[cpp-threads] Belated comments on dependency-based orderingproposal

Wed Sep 19 18:31:49 BST 2007

On Tue, Sep 18, 2007 at 09:46:10PM -0000, Boehm, Hans wrote:
> > From: Paul E. McKenney
> > Sent: Friday, September 14, 2007 10:19 PM
> > On Fri, Sep 14, 2007 at 09:02:24PM -0700, Hans Boehm wrote:
> > > You're describing what I thought we were going to do.  But N2360
> > > states:
> > > 
> > > "Next, we define "dependency tree" (or, perhaps more accurately, 
> > > attempt to do so):
> > > 
> > > An evaluation H that performs a dependency operation on an object M 
> > > heads a dependency tree, and is also a member of that 
> > dependency tree. 
> > > Any subsequent evaluation that consumes the result of a prior 
> > > evaluation that is a member of H's dependency tree is also 
> > a member of 
> > > H's dependency tree, unless that prior evaluation is an unannotated 
> > > formal parameter or is a return value from a function whose 
> > function 
> > > prototype specifies an unannotated return value. [Note: dependency 
> > > annotations are described in N2361.] [Note: a given 
> > evaluation can be 
> > > a member of multiple dependency trees.]"
> > > 
> > > I read this is saying that dependencies don't flow into unannotated 
> > > function calls.  Perhaps Paul can explain the intent?
> > 
> > I was indeed drawing the line at function calls in this document.
> > You are suggesting that the line instead be drawn at function 
> > calls crossing compilation units?  It might be possible to 
> > talk me into that -- my main concern was that this could get 
> > sloppy if compilers get more aggressive about whole-program 
> > compilation.
> > 
> > Thoughts?
>
> I think the most fundamental differences here are:
> 
> 1) Do dependency trees extend past the return of the function that
> performed the original atomic load if, for example, a dependent value is
> stored in the heap or returned.  I'd be inclined to say no.

Agreed, at least in absence of annotations as described in N2361.
Even with N2361, if dependency trees are to extend past the return
of the function that performed the original atomic load, then that
function's return type must be annotated, both in the definition and in
all declarations.

> 2) What happens if the dependency tree extends into code regions the
> compiler can't see?  If you assume the answer to the previous question
> is no, then I think there are two plausible answers:
> 
> 	A) The dependency tree is truncated there.  I think this is the
> N2360 approach.

Agreed, N2361 annotations would be required to extend the dependency
tree into some other compilation unit, and these annotations would
have to be visible from all relevant compilation units.

> 	B) The compiler generates an acquire load to preserve the
> ordering anyway.   I think Lawrence and I are arguing for this version.

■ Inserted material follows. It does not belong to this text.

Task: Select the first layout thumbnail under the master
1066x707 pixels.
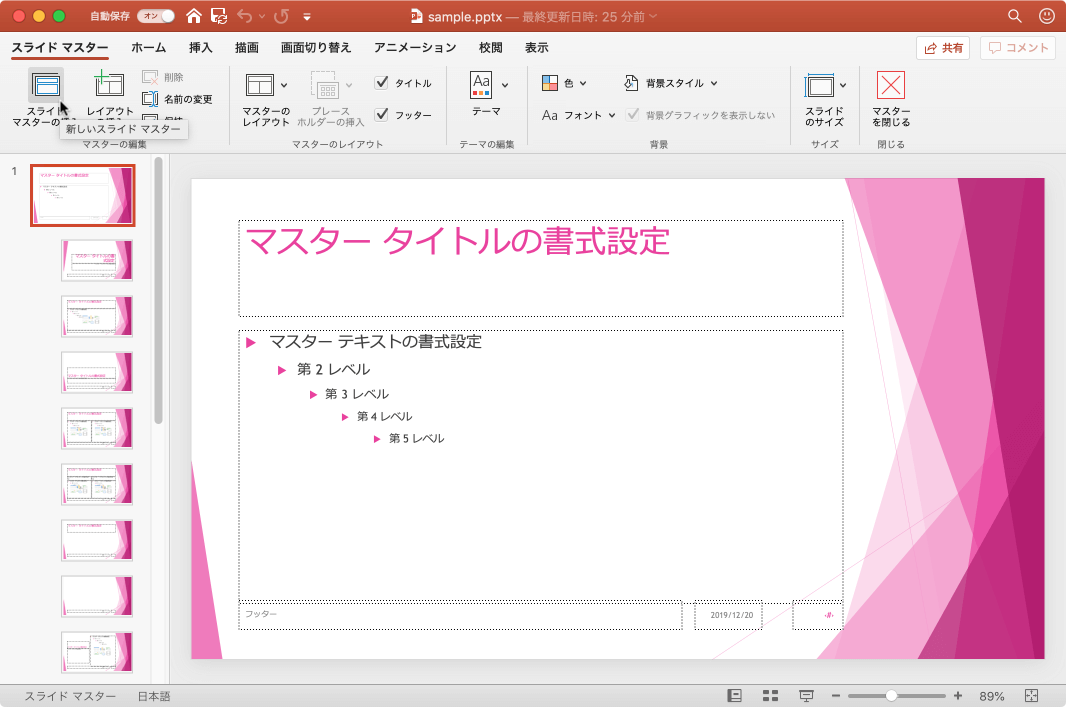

Ah!  I was still thinking of this as a trivial implementation as opposed
to a component of an alternative implementation strategy.  The idea is
as follows, correct?

o	If no N2361 annotations, the compiler must emit an appropriate
	memory fences when control leaves the compilation unit.  The code
	in the other compilation unit will therefore work correctly even
	in presence of local dependency-breaking optimizations.

o	If there are N2361 annotations, then the compiler can allow
	the dependency chain to cross compilation-unit boundaries
	via the annotated function arguments and return values.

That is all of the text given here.